------ TEXTE FOURNI

Ce nouveau rendez-vous contestataire rassemblait plus de 12 000 participants représentant près d'un millier d'organisations les plus diverses et 120 pays face au sommet économique de Davos qui se tenait au même moment en Suisse. Mais la publicité médiatique faite autour de ce "forum social" n'a pas seulement été liée à une nouvelle contestation folklorique, carnavalesque et hétéroclite.

"Alternative au capitalisme" ou entreprise idéologique bourgeoise ?

On nous a présenté Porto Alegre et Davos comme étant directement opposés en racontant que Porto Alegre était un contrepoids par rapport à Davos. On nous a dit que l'un était un sommet économique des gouvernants et des plus grands patrons capitalistes de la planète, l'autre un forum social ouvert et démocratique. On nous a raconté que l'un n'était qu'un cénacle non représentatif, sinon de l'élite du monde, "du pognon" et des décideurs, alors que l'autre était l'expression d'un "nouveau mouvement social" représentant l'ensemble des citoyens du monde.

------------
------ DONNÉES ENREGISTRÉES

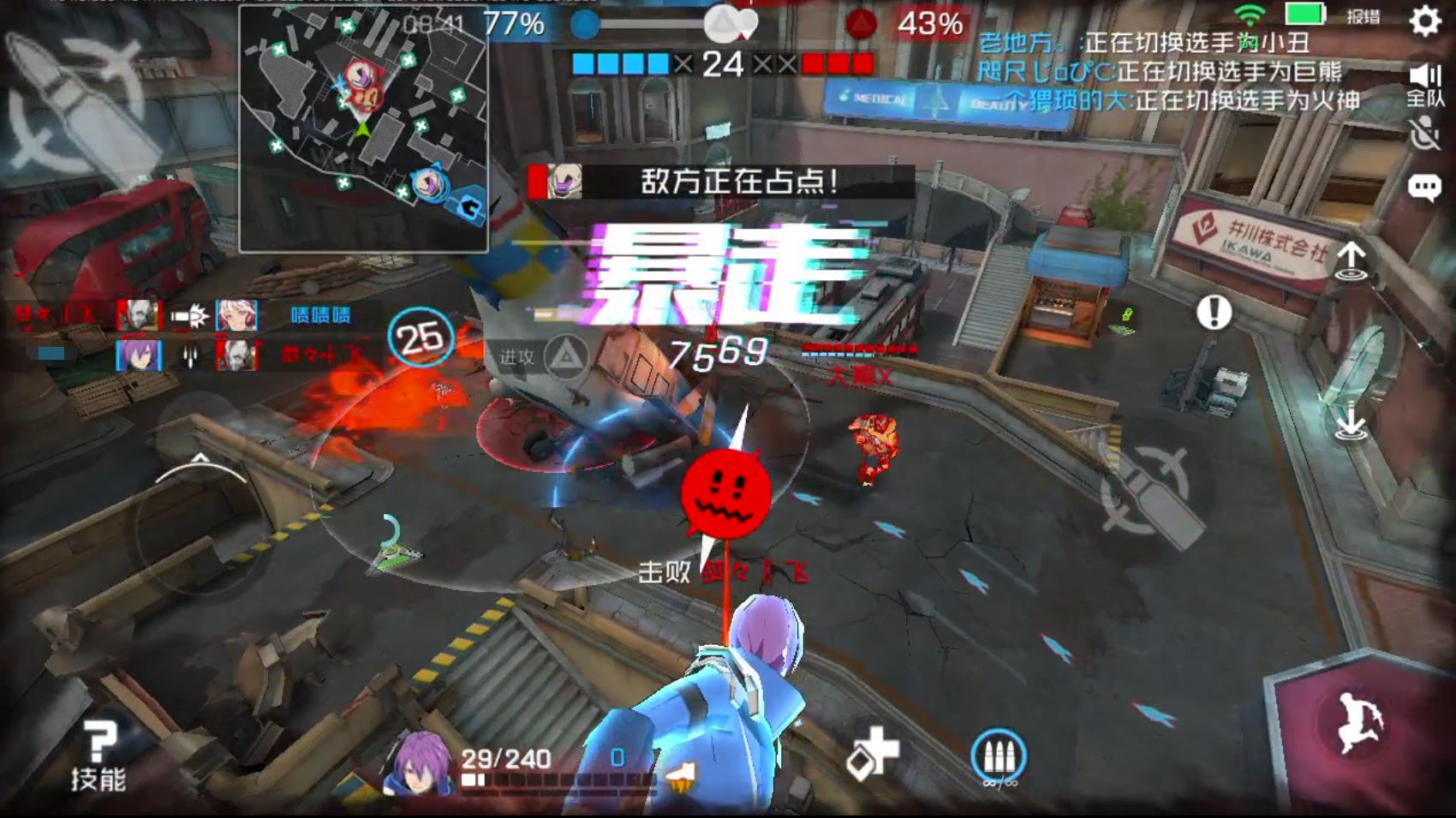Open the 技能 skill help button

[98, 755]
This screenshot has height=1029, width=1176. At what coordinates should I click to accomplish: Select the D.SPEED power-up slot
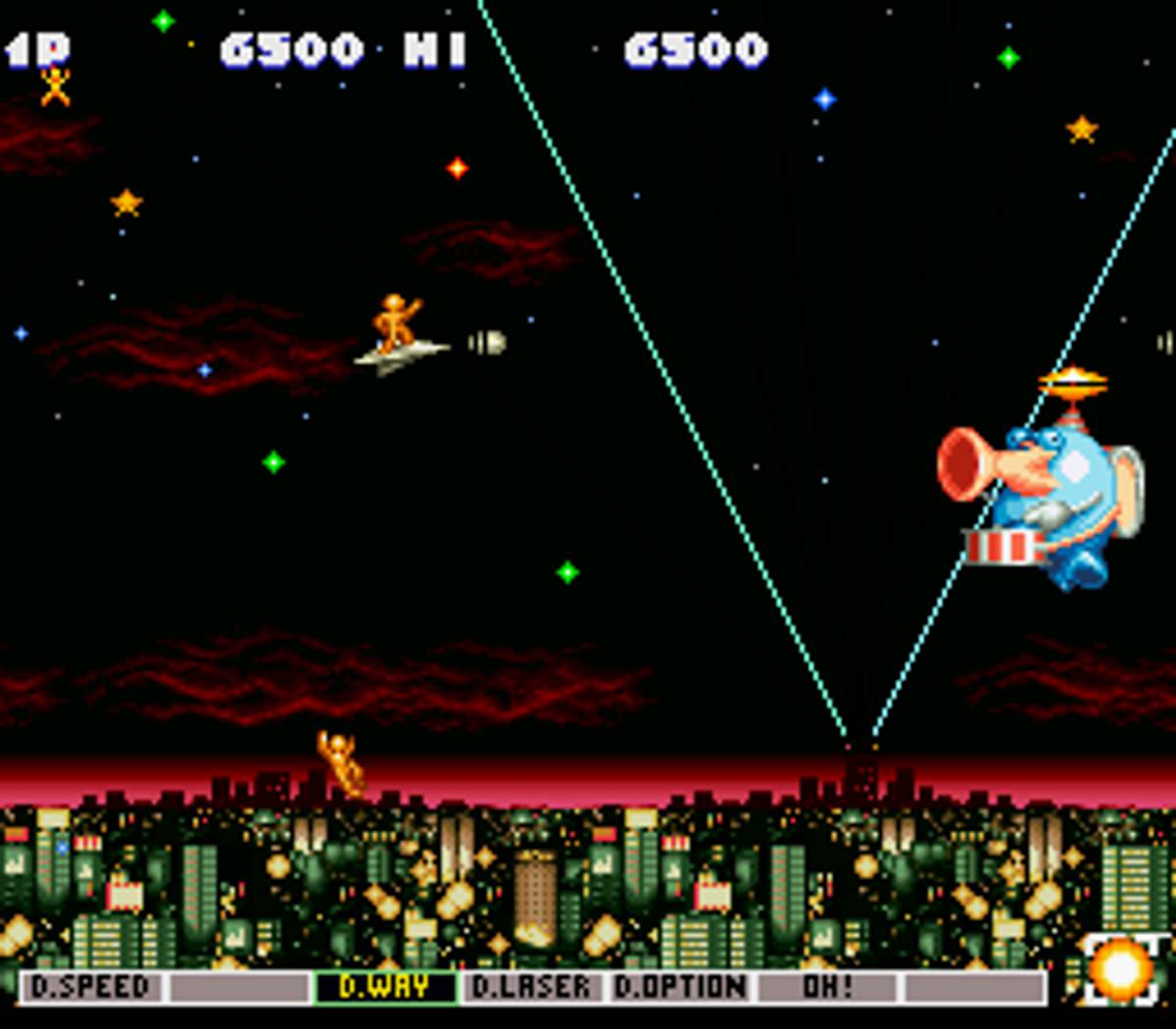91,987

------------

OBJECTIF
Recopiez mot pour mot, dans le texte sur Porto Alegre et Davos, le passage allant de « Ce nouveau rendez-vous » jusqu'à « carnavalesque et hétéroclite. ».

RÉPONSE COMPLÈTE
Ce nouveau rendez-vous contestataire rassemblait plus de 12 000 participants représentant près d'un millier d'organisations les plus diverses et 120 pays face au sommet économique de Davos qui se tenait au même moment en Suisse. Mais la publicité médiatique faite autour de ce "forum social" n'a pas seulement été liée à une nouvelle contestation folklorique, carnavalesque et hétéroclite.